Georgia Judge Blocks SEB Ballot Counting Rule: ‘Too Late’

A judge in Georgia blocked a rule that would’ve required all election ballots submitted on Election Day to be counted by hand after voting closed.

The ruling handed down on Tuesday evening, comes just one day after he ruled that election officials for Georgia’s counties have to certify election results by deadlines that are set by law.

Last month, the State Election Board in Georgia passed a new rule that would require three poll workers to count every paper ballot by hand after the polls came to a close.

Cobb County’s election board, though, filed a legal challenge to that rule and five other recently-passed rules, asking that they be invalidated. The county claimed that the state board exceeded its own authority in issuing the rules, which they said were unreasonable and not adopted in compliance with state law.

In his ruling, Robert McBurney, a judge in Fulton County Superior Court, wrote that the rule for hand-counting ballots “is too much, too late.” He blocked enforcement of the rule while he was considering the case’s merits.

In a separate case just one day before, McBurney ruled that “no election superintendent (or member of a board of elections and registration) may refuse to certify or abstain from certifying election results under any circumstance.”

While these officials can inspect an election’s conduct or review documents related to the election, McBurney added that “any delay in receiving such information is not a basis for refusing to certify the election results or abstaining from doing so.”

According to Georgia state law, all election superintendents at the county — which generally are boards that include multiple people — have to certify the election results by 5 p.m. the Monday after an election, or on that following Tuesday if the Monday falls on a holiday — as it does this year.

The judge’s ruling ironically was handed down on the same day that early in-person voting opened in Georgia.

These rulings are both definitive victories for Democrats and other liberal voting rights groups.

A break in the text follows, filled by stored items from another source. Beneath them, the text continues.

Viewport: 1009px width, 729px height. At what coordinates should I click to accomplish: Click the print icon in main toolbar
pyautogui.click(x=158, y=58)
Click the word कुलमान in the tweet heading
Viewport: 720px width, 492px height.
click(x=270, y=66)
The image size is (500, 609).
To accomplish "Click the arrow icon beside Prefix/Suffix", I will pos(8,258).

Many of them have said that they are concerned that allies of GOP nominee Donald Trump might refuse to certify the election results if Democrat Kamala Harris ends up winning the state during the election next month.

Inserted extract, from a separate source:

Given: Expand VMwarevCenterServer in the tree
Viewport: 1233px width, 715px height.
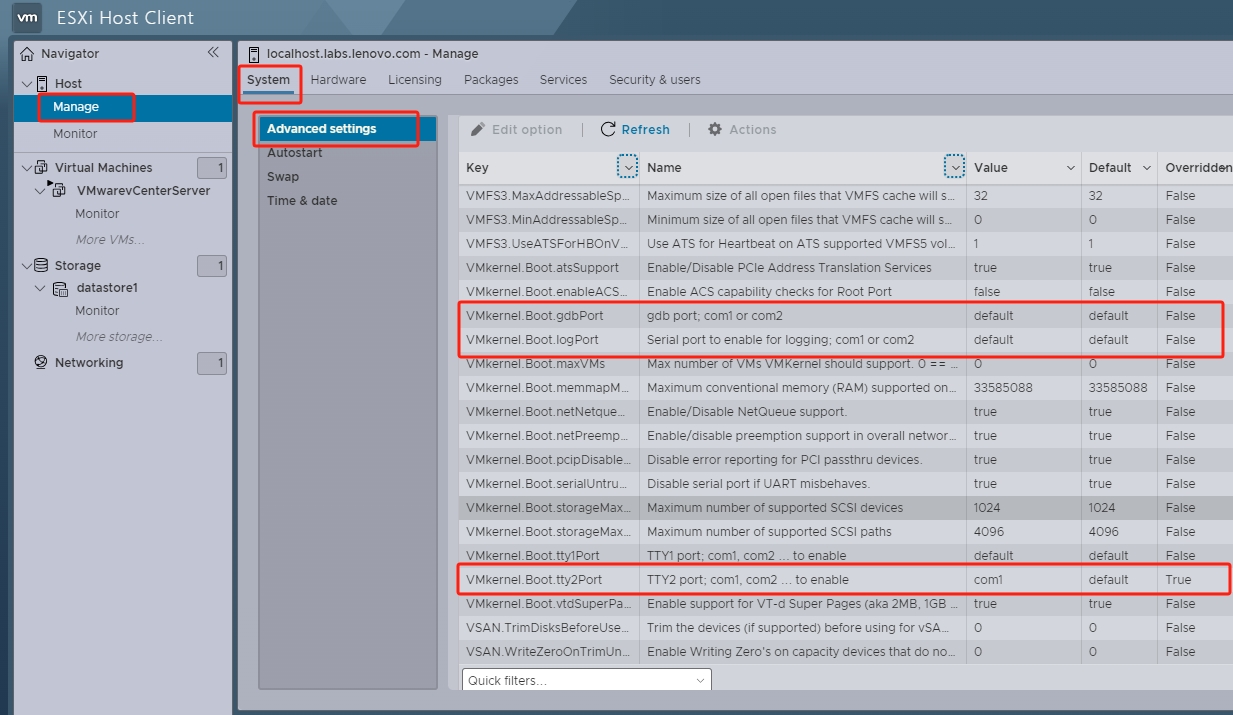Looking at the screenshot, I should [x=41, y=190].
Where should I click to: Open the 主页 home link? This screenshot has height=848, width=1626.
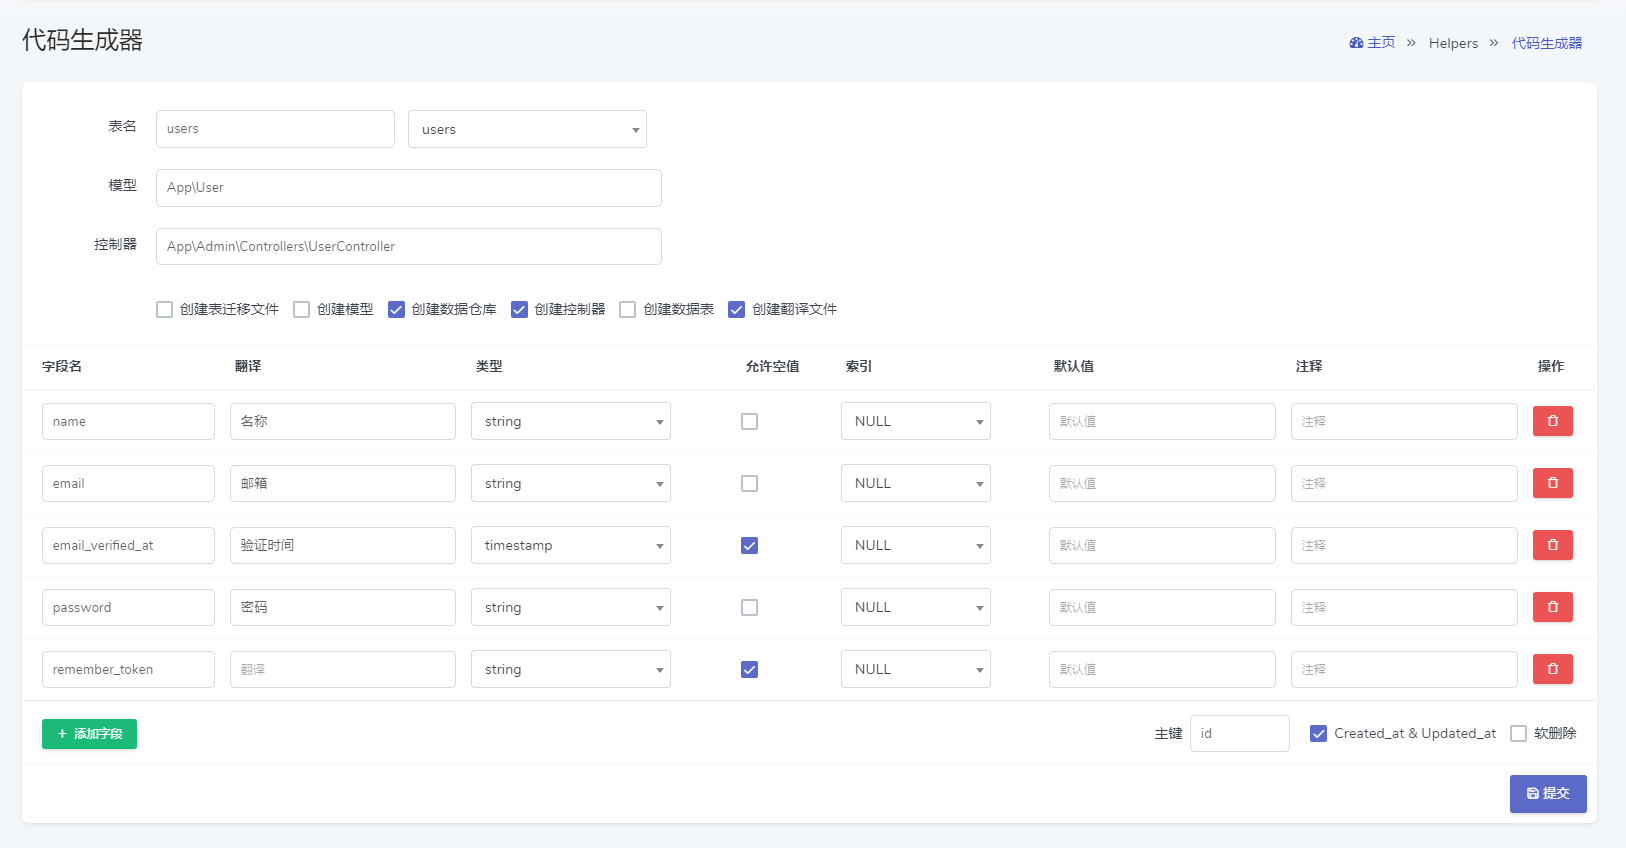pos(1381,43)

These people have argued that the State Election Board — which is comprised of a majority of people who Trump has endorsed — passed these rules to delay or stop certification, and that they would use them to undermine the public’s confidence in the election results if Trump were to lose.

In his ruling, McBurney further added that there aren’t any training tools or guidelines for implementing the hand counting of paper ballots, and that the secretary or state even said the rule was put into place far too late for his office to be able to provide any meaningful support or training.

In addition, there weren’t any allowances made in the budgets at the county election boards to hire additional personnel or to fund any expenses related to the new rule.